#### [Work to do]
Revise the data from the line containing "Acting [179, 155]" through the end, replacing "switch" with "toggle" and leaving everything else unchanged. Leave the pictures out of your answer.

[Recorded data]
+---+
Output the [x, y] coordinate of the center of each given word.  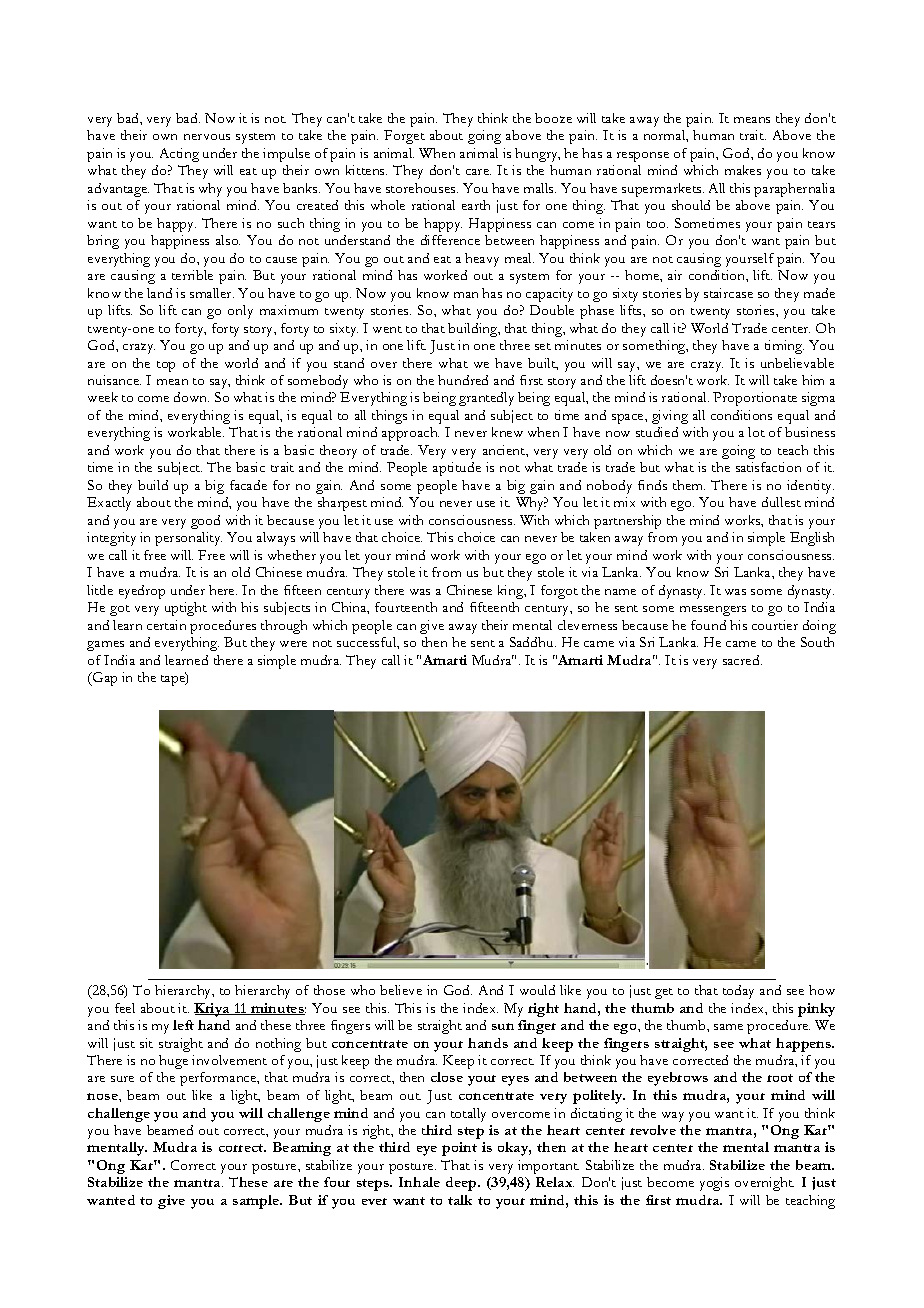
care [478, 172]
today [738, 992]
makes [743, 170]
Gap [104, 679]
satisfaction [768, 467]
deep [462, 1184]
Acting [179, 155]
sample [257, 1202]
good [205, 522]
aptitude [457, 469]
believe [401, 990]
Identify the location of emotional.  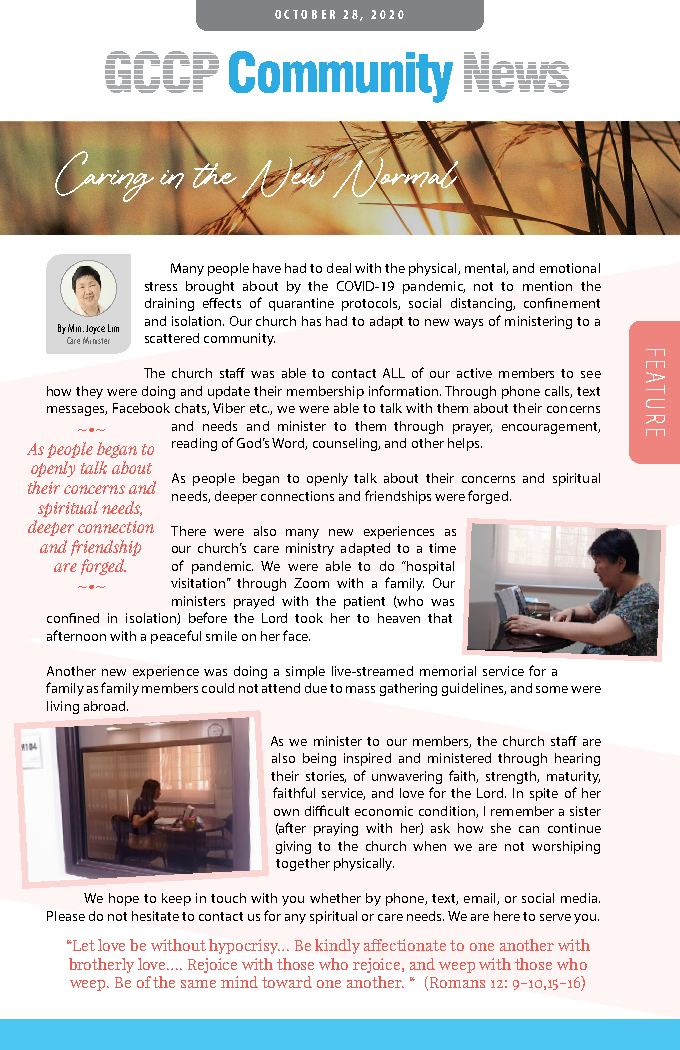
(570, 268).
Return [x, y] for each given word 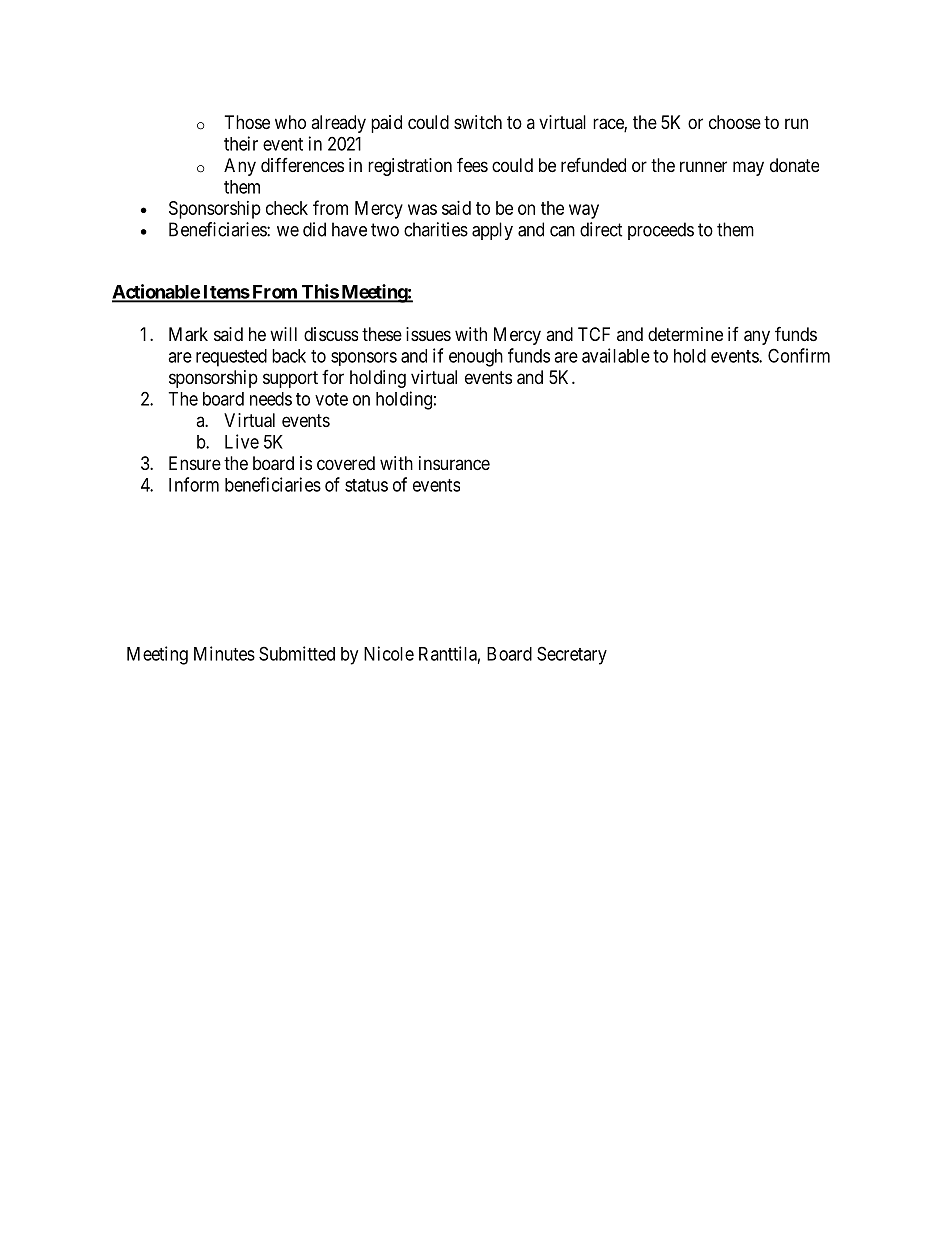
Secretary [572, 655]
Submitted [297, 653]
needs [271, 399]
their [241, 143]
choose [735, 122]
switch [478, 122]
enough [476, 358]
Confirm [799, 355]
+---+
#### [Task solution]
Acting [179, 155]
sample [257, 1202]
good [205, 522]
aptitude [457, 469]
believe [401, 990]
Identify the location of emotional.  
(570, 268).
Return [x, y] for each given word 
Secretary [572, 655]
Submitted [297, 653]
needs [271, 399]
their [241, 143]
choose [735, 122]
toggle [478, 122]
enough [476, 358]
Confirm [799, 355]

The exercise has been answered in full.